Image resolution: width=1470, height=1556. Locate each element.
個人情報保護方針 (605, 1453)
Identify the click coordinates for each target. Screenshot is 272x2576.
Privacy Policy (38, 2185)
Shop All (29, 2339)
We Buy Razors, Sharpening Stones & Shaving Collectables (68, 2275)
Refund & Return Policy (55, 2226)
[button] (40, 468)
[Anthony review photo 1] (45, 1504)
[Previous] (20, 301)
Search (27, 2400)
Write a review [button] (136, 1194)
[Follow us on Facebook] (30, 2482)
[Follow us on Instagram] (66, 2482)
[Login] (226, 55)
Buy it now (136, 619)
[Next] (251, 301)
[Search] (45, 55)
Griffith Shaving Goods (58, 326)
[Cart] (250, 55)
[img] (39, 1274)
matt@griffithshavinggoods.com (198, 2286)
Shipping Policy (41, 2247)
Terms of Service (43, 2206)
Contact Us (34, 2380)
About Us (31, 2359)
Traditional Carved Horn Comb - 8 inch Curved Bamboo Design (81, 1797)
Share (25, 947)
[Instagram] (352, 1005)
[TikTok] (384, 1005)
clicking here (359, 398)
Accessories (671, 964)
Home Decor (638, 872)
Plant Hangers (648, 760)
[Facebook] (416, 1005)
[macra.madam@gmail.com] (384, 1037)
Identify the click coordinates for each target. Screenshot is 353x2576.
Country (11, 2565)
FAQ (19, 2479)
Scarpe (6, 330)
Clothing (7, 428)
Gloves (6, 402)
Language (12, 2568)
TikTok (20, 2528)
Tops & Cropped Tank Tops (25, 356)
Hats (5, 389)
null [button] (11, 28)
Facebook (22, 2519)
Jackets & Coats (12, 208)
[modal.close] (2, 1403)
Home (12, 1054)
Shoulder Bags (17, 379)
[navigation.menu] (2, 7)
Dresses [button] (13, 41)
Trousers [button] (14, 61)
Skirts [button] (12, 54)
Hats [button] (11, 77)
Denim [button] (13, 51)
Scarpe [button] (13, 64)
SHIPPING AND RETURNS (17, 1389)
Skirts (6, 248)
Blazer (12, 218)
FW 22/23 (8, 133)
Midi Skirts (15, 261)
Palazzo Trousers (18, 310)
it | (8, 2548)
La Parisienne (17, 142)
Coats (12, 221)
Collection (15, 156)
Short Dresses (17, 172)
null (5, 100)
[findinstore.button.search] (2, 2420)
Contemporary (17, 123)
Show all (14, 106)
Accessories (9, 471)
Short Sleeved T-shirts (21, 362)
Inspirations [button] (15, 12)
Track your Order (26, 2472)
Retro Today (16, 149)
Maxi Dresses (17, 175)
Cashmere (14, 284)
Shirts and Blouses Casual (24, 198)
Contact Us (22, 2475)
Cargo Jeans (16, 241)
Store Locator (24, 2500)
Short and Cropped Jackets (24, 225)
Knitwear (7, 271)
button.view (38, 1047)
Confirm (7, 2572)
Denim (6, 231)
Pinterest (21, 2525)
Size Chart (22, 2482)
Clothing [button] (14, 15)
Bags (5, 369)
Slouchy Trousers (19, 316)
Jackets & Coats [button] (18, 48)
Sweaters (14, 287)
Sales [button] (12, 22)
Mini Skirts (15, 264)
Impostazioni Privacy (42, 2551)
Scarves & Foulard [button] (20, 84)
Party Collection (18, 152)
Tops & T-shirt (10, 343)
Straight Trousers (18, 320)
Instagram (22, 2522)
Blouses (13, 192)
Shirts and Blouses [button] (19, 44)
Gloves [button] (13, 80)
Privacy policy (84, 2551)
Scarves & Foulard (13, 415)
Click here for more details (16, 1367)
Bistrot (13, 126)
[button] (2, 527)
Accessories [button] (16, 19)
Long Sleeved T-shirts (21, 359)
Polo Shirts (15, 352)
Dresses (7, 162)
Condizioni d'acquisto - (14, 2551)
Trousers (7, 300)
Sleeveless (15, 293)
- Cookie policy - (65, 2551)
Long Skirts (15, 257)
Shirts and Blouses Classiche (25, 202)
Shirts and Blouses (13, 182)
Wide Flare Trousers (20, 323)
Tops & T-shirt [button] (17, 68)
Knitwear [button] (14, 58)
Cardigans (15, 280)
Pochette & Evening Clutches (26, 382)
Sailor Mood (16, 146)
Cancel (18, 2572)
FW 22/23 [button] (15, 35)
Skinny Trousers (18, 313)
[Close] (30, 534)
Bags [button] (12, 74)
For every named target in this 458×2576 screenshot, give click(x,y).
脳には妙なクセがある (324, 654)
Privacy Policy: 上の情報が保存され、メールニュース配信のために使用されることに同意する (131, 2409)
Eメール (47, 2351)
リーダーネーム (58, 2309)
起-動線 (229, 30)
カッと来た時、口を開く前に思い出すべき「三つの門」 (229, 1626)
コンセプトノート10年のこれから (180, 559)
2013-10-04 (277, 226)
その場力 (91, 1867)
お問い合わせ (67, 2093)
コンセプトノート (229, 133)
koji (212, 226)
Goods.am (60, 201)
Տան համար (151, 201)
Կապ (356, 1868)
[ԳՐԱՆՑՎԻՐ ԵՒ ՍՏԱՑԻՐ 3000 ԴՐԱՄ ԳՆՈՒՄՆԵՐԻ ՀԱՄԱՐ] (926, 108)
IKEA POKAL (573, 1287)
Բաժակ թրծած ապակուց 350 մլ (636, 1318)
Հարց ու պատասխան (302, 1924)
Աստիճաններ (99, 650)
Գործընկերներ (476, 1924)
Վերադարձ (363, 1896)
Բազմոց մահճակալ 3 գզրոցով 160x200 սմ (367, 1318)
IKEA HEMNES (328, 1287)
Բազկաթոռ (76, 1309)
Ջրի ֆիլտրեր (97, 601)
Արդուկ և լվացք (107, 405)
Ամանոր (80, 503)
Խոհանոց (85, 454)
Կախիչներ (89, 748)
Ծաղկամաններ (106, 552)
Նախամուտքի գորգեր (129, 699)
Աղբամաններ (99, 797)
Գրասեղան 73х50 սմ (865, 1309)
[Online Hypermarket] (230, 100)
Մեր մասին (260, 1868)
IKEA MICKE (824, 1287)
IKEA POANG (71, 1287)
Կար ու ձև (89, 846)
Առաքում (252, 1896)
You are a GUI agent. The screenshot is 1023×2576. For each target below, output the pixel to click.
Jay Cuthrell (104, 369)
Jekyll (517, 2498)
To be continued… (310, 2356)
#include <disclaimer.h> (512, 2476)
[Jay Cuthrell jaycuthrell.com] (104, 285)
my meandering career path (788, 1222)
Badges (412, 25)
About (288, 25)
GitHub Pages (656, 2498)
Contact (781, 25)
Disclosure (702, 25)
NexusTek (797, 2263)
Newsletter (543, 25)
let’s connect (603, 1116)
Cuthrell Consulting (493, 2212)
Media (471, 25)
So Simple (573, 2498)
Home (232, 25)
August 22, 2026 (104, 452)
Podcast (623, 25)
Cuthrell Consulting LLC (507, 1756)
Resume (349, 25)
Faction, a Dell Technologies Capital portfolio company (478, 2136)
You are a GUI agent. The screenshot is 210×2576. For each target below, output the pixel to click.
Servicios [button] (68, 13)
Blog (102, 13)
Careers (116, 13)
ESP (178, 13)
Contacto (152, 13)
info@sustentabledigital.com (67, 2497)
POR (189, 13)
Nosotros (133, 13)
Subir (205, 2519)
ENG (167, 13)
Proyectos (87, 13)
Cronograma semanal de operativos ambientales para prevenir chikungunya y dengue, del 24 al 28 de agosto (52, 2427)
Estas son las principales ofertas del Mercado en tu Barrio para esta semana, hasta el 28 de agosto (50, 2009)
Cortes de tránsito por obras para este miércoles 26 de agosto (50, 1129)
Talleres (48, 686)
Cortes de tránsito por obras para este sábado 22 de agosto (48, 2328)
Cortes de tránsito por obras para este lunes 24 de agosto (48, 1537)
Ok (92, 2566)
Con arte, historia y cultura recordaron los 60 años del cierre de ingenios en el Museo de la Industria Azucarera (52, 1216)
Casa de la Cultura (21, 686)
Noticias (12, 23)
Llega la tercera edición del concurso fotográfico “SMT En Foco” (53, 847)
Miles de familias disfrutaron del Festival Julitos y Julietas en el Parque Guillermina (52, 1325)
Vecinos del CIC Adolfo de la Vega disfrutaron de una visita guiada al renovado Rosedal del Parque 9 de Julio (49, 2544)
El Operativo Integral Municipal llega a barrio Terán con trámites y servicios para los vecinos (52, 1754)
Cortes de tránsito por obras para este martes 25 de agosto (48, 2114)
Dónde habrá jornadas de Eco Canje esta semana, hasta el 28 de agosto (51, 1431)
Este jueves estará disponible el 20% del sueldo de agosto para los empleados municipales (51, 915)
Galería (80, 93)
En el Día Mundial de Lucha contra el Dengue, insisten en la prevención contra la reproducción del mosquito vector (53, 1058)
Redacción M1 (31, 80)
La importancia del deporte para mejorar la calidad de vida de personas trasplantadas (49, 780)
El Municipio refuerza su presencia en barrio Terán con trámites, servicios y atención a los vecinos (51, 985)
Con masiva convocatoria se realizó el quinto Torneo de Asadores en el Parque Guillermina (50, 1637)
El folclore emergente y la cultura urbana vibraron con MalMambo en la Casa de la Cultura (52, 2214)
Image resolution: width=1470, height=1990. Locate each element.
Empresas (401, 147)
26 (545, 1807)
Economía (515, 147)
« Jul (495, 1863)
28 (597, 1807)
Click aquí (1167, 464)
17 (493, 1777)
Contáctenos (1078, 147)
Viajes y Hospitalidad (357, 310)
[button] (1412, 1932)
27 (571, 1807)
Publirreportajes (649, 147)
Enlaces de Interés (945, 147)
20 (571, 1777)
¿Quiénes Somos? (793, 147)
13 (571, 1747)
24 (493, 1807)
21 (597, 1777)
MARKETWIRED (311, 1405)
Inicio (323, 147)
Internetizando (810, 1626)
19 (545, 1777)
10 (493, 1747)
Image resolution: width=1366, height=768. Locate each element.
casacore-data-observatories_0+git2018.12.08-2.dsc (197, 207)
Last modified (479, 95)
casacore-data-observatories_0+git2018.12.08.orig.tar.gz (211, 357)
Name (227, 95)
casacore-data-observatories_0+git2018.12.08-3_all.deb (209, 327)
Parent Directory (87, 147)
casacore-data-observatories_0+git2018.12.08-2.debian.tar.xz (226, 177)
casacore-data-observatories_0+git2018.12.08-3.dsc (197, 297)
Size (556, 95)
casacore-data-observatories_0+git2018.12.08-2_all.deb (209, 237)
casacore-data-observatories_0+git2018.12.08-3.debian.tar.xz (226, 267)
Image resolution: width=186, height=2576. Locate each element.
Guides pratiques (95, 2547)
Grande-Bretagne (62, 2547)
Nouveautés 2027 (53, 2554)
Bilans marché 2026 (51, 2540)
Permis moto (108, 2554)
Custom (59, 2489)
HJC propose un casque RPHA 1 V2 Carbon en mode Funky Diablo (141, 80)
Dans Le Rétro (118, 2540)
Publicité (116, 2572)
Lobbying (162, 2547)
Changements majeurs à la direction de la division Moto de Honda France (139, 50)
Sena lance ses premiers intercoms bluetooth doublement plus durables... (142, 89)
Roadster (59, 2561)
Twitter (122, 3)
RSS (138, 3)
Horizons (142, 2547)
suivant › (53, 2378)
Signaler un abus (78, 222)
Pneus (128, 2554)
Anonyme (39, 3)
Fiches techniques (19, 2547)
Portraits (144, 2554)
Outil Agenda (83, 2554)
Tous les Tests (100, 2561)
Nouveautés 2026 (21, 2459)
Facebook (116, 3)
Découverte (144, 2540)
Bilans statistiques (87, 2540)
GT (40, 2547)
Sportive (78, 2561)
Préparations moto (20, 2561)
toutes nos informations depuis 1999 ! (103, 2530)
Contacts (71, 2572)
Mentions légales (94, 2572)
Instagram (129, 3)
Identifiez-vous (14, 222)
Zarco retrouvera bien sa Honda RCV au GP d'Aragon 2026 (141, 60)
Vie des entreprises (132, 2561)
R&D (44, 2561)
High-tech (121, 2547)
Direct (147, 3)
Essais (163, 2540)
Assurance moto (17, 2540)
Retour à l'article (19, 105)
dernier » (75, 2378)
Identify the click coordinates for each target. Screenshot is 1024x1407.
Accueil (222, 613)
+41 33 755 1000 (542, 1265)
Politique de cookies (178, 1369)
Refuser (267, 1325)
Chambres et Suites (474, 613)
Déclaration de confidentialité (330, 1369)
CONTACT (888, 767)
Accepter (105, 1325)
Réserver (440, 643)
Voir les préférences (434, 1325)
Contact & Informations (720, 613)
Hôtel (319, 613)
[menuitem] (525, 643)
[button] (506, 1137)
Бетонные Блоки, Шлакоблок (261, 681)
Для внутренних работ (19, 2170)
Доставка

ACTIVITY: Show every line above in which the word "Terán" occurs.

TASK ANSWER:
El Operativo Integral Municipal llega a barrio Terán con trámites y servicios para los vecinos (52, 1754)
El Municipio refuerza su presencia en barrio Terán con trámites, servicios y atención a los vecinos (51, 985)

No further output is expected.